REQUIREMENT:
Copy the lines from the one containing "Click the LP900-40230-00 model cell" to the one containing "Image resolution: width=2065", both included, and omit the pictures.

SUPPLIED MATERIAL:
===============

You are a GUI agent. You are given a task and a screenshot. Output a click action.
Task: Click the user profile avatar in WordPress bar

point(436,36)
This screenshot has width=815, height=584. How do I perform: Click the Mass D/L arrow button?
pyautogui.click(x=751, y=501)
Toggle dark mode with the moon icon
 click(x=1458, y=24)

===============

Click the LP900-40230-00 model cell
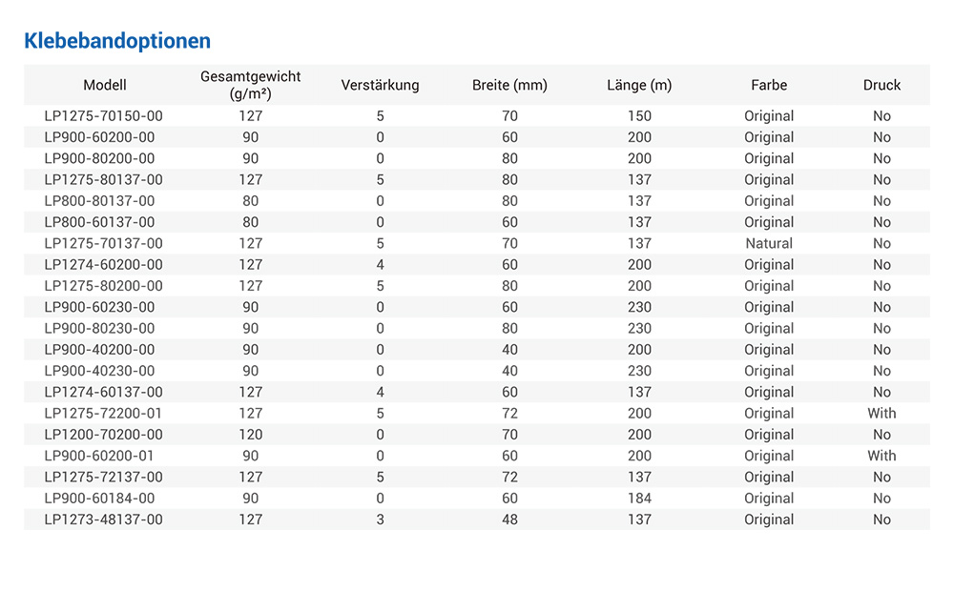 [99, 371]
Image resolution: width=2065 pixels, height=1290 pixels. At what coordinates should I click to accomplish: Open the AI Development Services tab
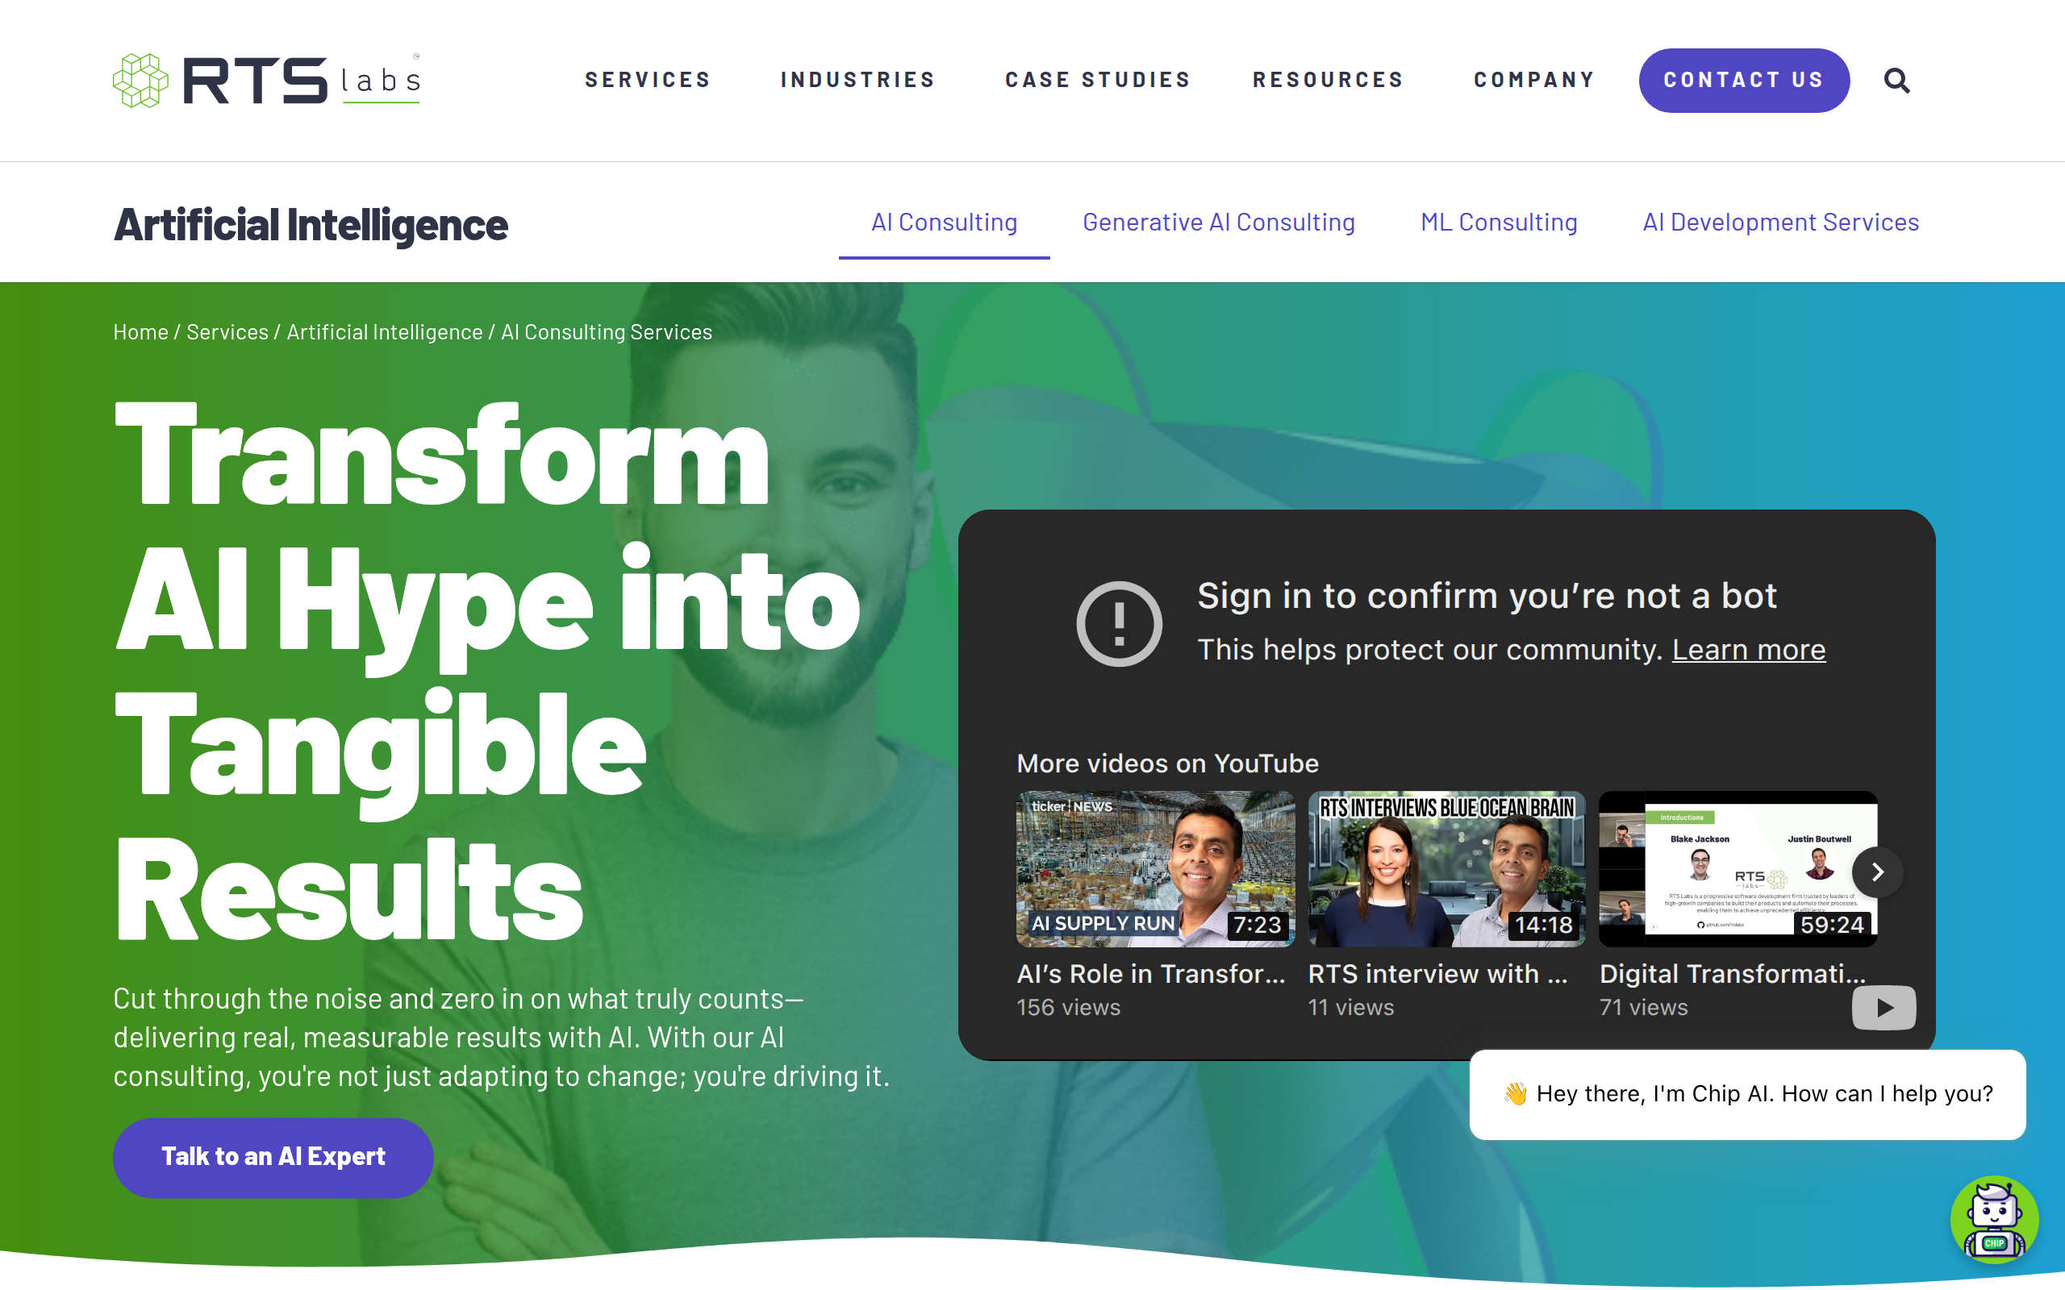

===============

TASK RESULT:
Click the LP900-40230-00 model cell
 [99, 371]
Image resolution: width=2065 pixels, height=1290 pixels. At what coordinates should I click to accomplish: Open the AI Development Services tab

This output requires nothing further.